## Word and element locating data
·····
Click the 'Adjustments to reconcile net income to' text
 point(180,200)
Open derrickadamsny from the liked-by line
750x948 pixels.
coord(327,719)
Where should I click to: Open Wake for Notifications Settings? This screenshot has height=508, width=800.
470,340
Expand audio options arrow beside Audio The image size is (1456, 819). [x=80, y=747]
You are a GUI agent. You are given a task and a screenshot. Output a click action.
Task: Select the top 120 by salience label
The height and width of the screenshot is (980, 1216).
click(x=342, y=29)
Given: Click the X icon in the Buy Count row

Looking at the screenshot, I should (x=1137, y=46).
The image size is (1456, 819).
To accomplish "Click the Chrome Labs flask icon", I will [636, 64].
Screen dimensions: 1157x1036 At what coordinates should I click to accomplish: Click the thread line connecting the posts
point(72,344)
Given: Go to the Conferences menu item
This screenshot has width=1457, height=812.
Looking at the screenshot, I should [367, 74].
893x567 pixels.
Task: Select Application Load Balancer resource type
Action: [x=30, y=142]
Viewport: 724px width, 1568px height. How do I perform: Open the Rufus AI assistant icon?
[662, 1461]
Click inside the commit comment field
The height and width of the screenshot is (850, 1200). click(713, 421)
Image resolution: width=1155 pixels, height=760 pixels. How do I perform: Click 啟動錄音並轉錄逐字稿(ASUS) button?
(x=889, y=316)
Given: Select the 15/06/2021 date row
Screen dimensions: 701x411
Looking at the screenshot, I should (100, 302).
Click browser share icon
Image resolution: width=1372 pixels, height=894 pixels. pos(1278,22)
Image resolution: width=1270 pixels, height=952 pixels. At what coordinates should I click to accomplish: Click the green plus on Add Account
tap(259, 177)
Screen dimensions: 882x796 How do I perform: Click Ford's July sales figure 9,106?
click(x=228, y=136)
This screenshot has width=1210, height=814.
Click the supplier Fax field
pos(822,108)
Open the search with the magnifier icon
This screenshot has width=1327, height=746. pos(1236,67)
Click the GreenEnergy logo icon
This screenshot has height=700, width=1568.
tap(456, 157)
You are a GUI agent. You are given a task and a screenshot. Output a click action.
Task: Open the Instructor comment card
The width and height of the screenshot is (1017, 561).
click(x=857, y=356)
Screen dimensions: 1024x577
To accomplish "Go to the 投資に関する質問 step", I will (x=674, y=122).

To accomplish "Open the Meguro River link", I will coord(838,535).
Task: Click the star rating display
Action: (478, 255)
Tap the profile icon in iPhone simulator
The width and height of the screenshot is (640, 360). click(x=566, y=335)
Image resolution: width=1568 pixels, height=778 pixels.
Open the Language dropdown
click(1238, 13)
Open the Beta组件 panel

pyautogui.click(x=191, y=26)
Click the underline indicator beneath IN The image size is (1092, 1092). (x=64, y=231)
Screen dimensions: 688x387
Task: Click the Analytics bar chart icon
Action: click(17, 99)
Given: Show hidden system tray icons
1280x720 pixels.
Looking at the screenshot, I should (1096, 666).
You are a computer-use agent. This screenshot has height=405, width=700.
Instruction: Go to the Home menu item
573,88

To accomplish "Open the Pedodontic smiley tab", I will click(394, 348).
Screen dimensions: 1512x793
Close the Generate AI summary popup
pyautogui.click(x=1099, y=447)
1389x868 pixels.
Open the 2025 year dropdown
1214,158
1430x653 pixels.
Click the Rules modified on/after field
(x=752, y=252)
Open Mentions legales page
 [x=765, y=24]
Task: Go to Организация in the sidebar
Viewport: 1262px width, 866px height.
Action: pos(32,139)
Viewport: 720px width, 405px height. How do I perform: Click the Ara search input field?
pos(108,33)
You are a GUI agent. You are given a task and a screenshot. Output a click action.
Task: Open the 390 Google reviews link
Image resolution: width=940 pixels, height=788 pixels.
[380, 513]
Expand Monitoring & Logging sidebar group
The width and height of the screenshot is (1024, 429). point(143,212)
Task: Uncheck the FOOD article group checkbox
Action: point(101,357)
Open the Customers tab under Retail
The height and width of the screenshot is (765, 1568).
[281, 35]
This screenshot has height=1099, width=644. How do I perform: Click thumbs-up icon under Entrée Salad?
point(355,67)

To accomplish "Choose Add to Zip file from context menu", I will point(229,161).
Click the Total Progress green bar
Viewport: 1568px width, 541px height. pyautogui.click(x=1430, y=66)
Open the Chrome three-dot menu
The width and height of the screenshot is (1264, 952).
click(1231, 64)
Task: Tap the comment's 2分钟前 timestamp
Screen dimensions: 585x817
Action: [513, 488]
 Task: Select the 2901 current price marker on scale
·····
## Given problem
Return every line of the listing above word for word, with nothing added, dropped, or changed.

## Output for this task
Click the 'Adjustments to reconcile net income to' text
 point(180,200)
Open derrickadamsny from the liked-by line
750x948 pixels.
coord(327,719)
Where should I click to: Open Wake for Notifications Settings? This screenshot has height=508, width=800.
470,340
Expand audio options arrow beside Audio The image size is (1456, 819). [x=80, y=747]
You are a GUI agent. You are given a task and a screenshot. Output a click action.
Task: Select the top 120 by salience label
The height and width of the screenshot is (980, 1216).
click(x=342, y=29)
Given: Click the X icon in the Buy Count row

Looking at the screenshot, I should (x=1137, y=46).
The image size is (1456, 819).
To accomplish "Click the Chrome Labs flask icon", I will [636, 64].
Screen dimensions: 1157x1036 At what coordinates should I click to accomplish: Click the thread line connecting the posts
point(72,344)
Given: Go to the Conferences menu item
This screenshot has width=1457, height=812.
Looking at the screenshot, I should [367, 74].
893x567 pixels.
Task: Select Application Load Balancer resource type
Action: [x=30, y=142]
Viewport: 724px width, 1568px height. How do I perform: Open the Rufus AI assistant icon?
[662, 1461]
Click inside the commit comment field
The height and width of the screenshot is (850, 1200). click(713, 421)
Image resolution: width=1155 pixels, height=760 pixels. How do I perform: Click 啟動錄音並轉錄逐字稿(ASUS) button?
(x=889, y=316)
Given: Select the 15/06/2021 date row
Screen dimensions: 701x411
Looking at the screenshot, I should (100, 302).
Click browser share icon
Image resolution: width=1372 pixels, height=894 pixels. pos(1278,22)
Image resolution: width=1270 pixels, height=952 pixels. At what coordinates should I click to accomplish: Click the green plus on Add Account
tap(259, 177)
Screen dimensions: 882x796 How do I perform: Click Ford's July sales figure 9,106?
click(x=228, y=136)
This screenshot has width=1210, height=814.
Click the supplier Fax field
pos(822,108)
Open the search with the magnifier icon
This screenshot has width=1327, height=746. pos(1236,67)
Click the GreenEnergy logo icon
This screenshot has height=700, width=1568.
tap(456, 157)
You are a GUI agent. You are given a task and a screenshot. Output a click action.
Task: Open the Instructor comment card
The width and height of the screenshot is (1017, 561).
click(x=857, y=356)
Screen dimensions: 1024x577
To accomplish "Go to the 投資に関する質問 step", I will (x=674, y=122).

To accomplish "Open the Meguro River link", I will coord(838,535).
Task: Click the star rating display
Action: (478, 255)
Tap the profile icon in iPhone simulator
The width and height of the screenshot is (640, 360). click(x=566, y=335)
Image resolution: width=1568 pixels, height=778 pixels.
Open the Language dropdown
click(1238, 13)
Open the Beta组件 panel

pyautogui.click(x=191, y=26)
Click the underline indicator beneath IN The image size is (1092, 1092). (x=64, y=231)
Screen dimensions: 688x387
Task: Click the Analytics bar chart icon
Action: click(17, 99)
Given: Show hidden system tray icons
1280x720 pixels.
Looking at the screenshot, I should (1096, 666).
You are a computer-use agent. This screenshot has height=405, width=700.
Instruction: Go to the Home menu item
573,88

To accomplish "Open the Pedodontic smiley tab", I will click(394, 348).
Screen dimensions: 1512x793
Close the Generate AI summary popup
pyautogui.click(x=1099, y=447)
1389x868 pixels.
Open the 2025 year dropdown
1214,158
1430x653 pixels.
Click the Rules modified on/after field
(x=752, y=252)
Open Mentions legales page
 [x=765, y=24]
Task: Go to Организация in the sidebar
Viewport: 1262px width, 866px height.
Action: pos(32,139)
Viewport: 720px width, 405px height. How do I perform: Click the Ara search input field?
pos(108,33)
You are a GUI agent. You are given a task and a screenshot. Output a click action.
Task: Open the 390 Google reviews link
Image resolution: width=940 pixels, height=788 pixels.
[380, 513]
Expand Monitoring & Logging sidebar group
The width and height of the screenshot is (1024, 429). point(143,212)
Task: Uncheck the FOOD article group checkbox
Action: point(101,357)
Open the Customers tab under Retail
The height and width of the screenshot is (765, 1568).
[281, 35]
This screenshot has height=1099, width=644. How do I perform: Click thumbs-up icon under Entrée Salad?
point(355,67)

To accomplish "Choose Add to Zip file from context menu", I will point(229,161).
Click the Total Progress green bar
Viewport: 1568px width, 541px height. pyautogui.click(x=1430, y=66)
Open the Chrome three-dot menu
The width and height of the screenshot is (1264, 952).
click(1231, 64)
Task: Tap the comment's 2分钟前 timestamp
Screen dimensions: 585x817
Action: [513, 488]
 Task: Select the 2901 current price marker on scale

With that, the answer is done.